* _TASK STATEMENT_: Update the entries below by replacing "Where should I click to" with "Where do I click to" and leaving everything else unchanged.

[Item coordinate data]
━━━
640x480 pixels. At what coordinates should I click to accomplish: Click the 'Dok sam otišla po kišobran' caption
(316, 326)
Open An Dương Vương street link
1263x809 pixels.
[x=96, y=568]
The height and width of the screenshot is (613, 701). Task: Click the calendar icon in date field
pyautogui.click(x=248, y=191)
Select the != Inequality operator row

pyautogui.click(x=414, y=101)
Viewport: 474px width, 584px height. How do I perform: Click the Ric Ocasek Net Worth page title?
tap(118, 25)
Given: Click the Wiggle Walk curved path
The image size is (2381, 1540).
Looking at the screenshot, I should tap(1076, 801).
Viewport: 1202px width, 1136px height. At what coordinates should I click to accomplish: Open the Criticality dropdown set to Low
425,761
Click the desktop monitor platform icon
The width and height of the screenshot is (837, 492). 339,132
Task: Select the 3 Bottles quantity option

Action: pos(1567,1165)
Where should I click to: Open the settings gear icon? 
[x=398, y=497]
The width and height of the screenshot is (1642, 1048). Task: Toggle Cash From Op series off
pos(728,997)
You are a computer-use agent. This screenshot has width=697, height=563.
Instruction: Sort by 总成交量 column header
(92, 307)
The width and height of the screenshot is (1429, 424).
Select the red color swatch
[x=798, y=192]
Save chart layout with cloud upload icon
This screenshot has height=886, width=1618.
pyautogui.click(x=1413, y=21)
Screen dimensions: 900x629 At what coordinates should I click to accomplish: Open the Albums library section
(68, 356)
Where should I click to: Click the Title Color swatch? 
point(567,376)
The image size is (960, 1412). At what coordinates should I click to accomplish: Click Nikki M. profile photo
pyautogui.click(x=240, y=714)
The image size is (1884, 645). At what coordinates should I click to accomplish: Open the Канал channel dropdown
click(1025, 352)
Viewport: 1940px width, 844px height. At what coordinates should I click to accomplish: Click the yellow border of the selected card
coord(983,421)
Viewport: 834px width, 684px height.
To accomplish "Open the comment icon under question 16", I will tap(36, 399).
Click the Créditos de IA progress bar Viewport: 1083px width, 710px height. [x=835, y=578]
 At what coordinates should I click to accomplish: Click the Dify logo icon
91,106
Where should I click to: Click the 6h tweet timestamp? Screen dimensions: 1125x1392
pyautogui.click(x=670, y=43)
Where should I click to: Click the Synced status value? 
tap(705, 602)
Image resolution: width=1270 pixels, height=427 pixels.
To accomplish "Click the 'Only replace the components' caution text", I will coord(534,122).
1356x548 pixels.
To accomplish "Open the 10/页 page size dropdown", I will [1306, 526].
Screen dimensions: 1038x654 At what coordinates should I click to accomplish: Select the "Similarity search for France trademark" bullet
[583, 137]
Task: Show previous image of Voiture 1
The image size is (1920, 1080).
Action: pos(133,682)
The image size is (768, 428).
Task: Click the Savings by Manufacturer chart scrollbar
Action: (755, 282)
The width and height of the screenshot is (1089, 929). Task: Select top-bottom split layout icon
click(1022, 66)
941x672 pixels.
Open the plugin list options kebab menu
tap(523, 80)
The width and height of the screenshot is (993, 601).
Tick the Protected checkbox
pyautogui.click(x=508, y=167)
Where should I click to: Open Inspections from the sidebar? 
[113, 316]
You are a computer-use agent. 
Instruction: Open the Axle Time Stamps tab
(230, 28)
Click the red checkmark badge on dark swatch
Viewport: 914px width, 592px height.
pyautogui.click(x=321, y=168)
━━━
* _COMPLETE OUTPUT_:
640x480 pixels. At what coordinates should I click to accomplish: Click the 'Dok sam otišla po kišobran' caption
(316, 326)
Open An Dương Vương street link
1263x809 pixels.
[x=96, y=568]
The height and width of the screenshot is (613, 701). Task: Click the calendar icon in date field
pyautogui.click(x=248, y=191)
Select the != Inequality operator row

pyautogui.click(x=414, y=101)
Viewport: 474px width, 584px height. How do I perform: Click the Ric Ocasek Net Worth page title?
tap(118, 25)
Given: Click the Wiggle Walk curved path
The image size is (2381, 1540).
Looking at the screenshot, I should tap(1076, 801).
Viewport: 1202px width, 1136px height. At what coordinates should I click to accomplish: Open the Criticality dropdown set to Low
425,761
Click the desktop monitor platform icon
The width and height of the screenshot is (837, 492). 339,132
Task: Select the 3 Bottles quantity option

Action: pos(1567,1165)
Where do I click to: Open the settings gear icon? 
[x=398, y=497]
The width and height of the screenshot is (1642, 1048). Task: Toggle Cash From Op series off
pos(728,997)
You are a computer-use agent. This screenshot has width=697, height=563.
Instruction: Sort by 总成交量 column header
(92, 307)
The width and height of the screenshot is (1429, 424).
Select the red color swatch
[x=798, y=192]
Save chart layout with cloud upload icon
This screenshot has height=886, width=1618.
pyautogui.click(x=1413, y=21)
Screen dimensions: 900x629 At what coordinates should I click to accomplish: Open the Albums library section
(68, 356)
Where do I click to: Click the Title Color swatch? 
point(567,376)
The image size is (960, 1412). At what coordinates should I click to accomplish: Click Nikki M. profile photo
pyautogui.click(x=240, y=714)
The image size is (1884, 645). At what coordinates should I click to accomplish: Open the Канал channel dropdown
click(1025, 352)
Viewport: 1940px width, 844px height. At what coordinates should I click to accomplish: Click the yellow border of the selected card
coord(983,421)
Viewport: 834px width, 684px height.
To accomplish "Open the comment icon under question 16", I will tap(36, 399).
Click the Créditos de IA progress bar Viewport: 1083px width, 710px height. [x=835, y=578]
 At what coordinates should I click to accomplish: Click the Dify logo icon
91,106
Where do I click to: Click the 6h tweet timestamp? Screen dimensions: 1125x1392
pyautogui.click(x=670, y=43)
Where do I click to: Click the Synced status value? 
tap(705, 602)
Image resolution: width=1270 pixels, height=427 pixels.
To accomplish "Click the 'Only replace the components' caution text", I will coord(534,122).
1356x548 pixels.
To accomplish "Open the 10/页 page size dropdown", I will [1306, 526].
Screen dimensions: 1038x654 At what coordinates should I click to accomplish: Select the "Similarity search for France trademark" bullet
[583, 137]
Task: Show previous image of Voiture 1
The image size is (1920, 1080).
Action: pos(133,682)
The image size is (768, 428).
Task: Click the Savings by Manufacturer chart scrollbar
Action: (755, 282)
The width and height of the screenshot is (1089, 929). Task: Select top-bottom split layout icon
click(1022, 66)
941x672 pixels.
Open the plugin list options kebab menu
tap(523, 80)
The width and height of the screenshot is (993, 601).
Tick the Protected checkbox
pyautogui.click(x=508, y=167)
Where do I click to: Open Inspections from the sidebar? 
[113, 316]
You are a computer-use agent. 
Instruction: Open the Axle Time Stamps tab
(230, 28)
Click the red checkmark badge on dark swatch
Viewport: 914px width, 592px height.
pyautogui.click(x=321, y=168)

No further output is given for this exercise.